__EXERCISE__
Every line below from the one containing "For every named" to the final line must be reproduced exactly, and no other line may appear in the answer.

Stored dataset items
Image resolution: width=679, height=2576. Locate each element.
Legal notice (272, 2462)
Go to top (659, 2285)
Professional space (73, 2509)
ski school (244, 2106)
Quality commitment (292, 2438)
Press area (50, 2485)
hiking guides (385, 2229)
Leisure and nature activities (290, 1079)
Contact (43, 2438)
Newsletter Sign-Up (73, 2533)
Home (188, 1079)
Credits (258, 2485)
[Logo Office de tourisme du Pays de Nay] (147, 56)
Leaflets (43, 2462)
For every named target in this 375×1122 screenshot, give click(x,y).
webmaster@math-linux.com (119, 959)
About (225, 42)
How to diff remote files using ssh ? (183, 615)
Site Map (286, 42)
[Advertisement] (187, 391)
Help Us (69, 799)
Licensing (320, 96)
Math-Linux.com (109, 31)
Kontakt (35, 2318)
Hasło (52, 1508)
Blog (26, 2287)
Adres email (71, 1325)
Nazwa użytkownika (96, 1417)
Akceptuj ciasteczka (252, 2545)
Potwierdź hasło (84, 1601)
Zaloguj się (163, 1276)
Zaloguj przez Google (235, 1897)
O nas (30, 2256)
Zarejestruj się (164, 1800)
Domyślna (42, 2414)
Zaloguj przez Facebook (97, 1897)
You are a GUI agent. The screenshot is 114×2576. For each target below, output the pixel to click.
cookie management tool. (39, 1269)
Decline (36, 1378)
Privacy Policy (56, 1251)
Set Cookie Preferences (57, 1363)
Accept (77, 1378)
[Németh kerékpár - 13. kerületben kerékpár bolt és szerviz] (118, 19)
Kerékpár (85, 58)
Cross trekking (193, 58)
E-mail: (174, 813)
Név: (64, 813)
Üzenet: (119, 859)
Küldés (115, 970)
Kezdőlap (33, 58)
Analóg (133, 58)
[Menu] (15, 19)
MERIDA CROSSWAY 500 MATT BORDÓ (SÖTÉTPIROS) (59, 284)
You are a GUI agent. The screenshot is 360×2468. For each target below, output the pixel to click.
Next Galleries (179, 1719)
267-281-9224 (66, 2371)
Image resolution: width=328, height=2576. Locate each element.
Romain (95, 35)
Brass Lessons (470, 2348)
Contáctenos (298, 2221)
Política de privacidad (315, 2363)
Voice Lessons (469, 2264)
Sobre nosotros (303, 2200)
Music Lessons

__REPLY__
For every named target in this 375×1122 screenshot, give click(x,y).
webmaster@math-linux.com (119, 959)
About (225, 42)
How to diff remote files using ssh ? (183, 615)
Site Map (286, 42)
[Advertisement] (187, 391)
Help Us (69, 799)
Licensing (320, 96)
Math-Linux.com (109, 31)
Kontakt (35, 2318)
Hasło (52, 1508)
Blog (26, 2287)
Adres email (71, 1325)
Nazwa użytkownika (96, 1417)
Akceptuj ciasteczka (252, 2545)
Potwierdź hasło (84, 1601)
Zaloguj się (163, 1276)
Zaloguj przez Google (235, 1897)
O nas (30, 2256)
Zarejestruj się (164, 1800)
Domyślna (42, 2414)
Zaloguj przez Facebook (97, 1897)
You are a GUI agent. The screenshot is 114×2576. For each target below, output the pixel to click.
cookie management tool. (39, 1269)
Decline (36, 1378)
Privacy Policy (56, 1251)
Set Cookie Preferences (57, 1363)
Accept (77, 1378)
[Németh kerékpár - 13. kerületben kerékpár bolt és szerviz] (118, 19)
Kerékpár (85, 58)
Cross trekking (193, 58)
E-mail: (174, 813)
Név: (64, 813)
Üzenet: (119, 859)
Küldés (115, 970)
Kezdőlap (33, 58)
Analóg (133, 58)
[Menu] (15, 19)
MERIDA CROSSWAY 500 MATT BORDÓ (SÖTÉTPIROS) (59, 284)
You are a GUI agent. The screenshot is 360×2468. For each target below, output the pixel to click.
Next Galleries (179, 1719)
267-281-9224 (66, 2371)
Image resolution: width=328, height=2576. Locate each element.
Romain (95, 35)
Brass Lessons (470, 2348)
Contáctenos (298, 2221)
Política de privacidad (315, 2363)
Voice Lessons (469, 2264)
Sobre nosotros (303, 2200)
Music Lessons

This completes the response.